▶ **Supplied material**:

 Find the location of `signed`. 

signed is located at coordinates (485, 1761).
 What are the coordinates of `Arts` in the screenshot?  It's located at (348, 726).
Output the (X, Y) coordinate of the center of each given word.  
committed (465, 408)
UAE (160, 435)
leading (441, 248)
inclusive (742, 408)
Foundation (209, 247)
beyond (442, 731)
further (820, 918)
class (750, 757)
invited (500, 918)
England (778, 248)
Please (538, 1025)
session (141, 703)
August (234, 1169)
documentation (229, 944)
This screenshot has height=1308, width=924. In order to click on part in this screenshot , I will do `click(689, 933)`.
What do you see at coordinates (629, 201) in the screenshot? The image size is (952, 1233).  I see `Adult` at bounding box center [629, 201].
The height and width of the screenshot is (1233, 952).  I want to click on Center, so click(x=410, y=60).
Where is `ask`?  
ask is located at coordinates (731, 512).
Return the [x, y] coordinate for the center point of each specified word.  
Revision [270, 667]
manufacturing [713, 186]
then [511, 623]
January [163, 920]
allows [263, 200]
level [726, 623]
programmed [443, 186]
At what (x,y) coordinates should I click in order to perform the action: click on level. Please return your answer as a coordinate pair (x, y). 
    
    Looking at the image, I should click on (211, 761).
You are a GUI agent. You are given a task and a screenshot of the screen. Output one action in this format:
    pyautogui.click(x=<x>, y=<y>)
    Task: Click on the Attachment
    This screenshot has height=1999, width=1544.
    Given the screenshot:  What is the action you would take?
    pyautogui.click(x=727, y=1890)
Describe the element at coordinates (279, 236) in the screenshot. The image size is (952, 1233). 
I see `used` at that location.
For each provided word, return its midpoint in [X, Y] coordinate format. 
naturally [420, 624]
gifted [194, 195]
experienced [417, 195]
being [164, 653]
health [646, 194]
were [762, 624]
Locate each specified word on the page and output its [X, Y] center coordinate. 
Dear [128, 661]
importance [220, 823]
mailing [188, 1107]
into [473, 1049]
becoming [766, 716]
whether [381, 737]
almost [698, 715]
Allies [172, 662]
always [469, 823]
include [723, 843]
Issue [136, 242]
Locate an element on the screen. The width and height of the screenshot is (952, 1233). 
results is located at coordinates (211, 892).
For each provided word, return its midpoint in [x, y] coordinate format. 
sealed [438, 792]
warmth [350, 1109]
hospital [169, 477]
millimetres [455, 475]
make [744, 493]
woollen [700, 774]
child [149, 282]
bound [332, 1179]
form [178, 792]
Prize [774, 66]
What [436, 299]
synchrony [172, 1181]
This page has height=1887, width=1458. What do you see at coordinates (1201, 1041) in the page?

▶ **Direction**:
Pick out every line of the material above that contains the word "Please", with matching case.

▶ **Response to this task**:
Please (538, 1025)
At what (x,y) coordinates should I click in order to perform the action: click on level. Please return your answer as a coordinate pair (x, y). 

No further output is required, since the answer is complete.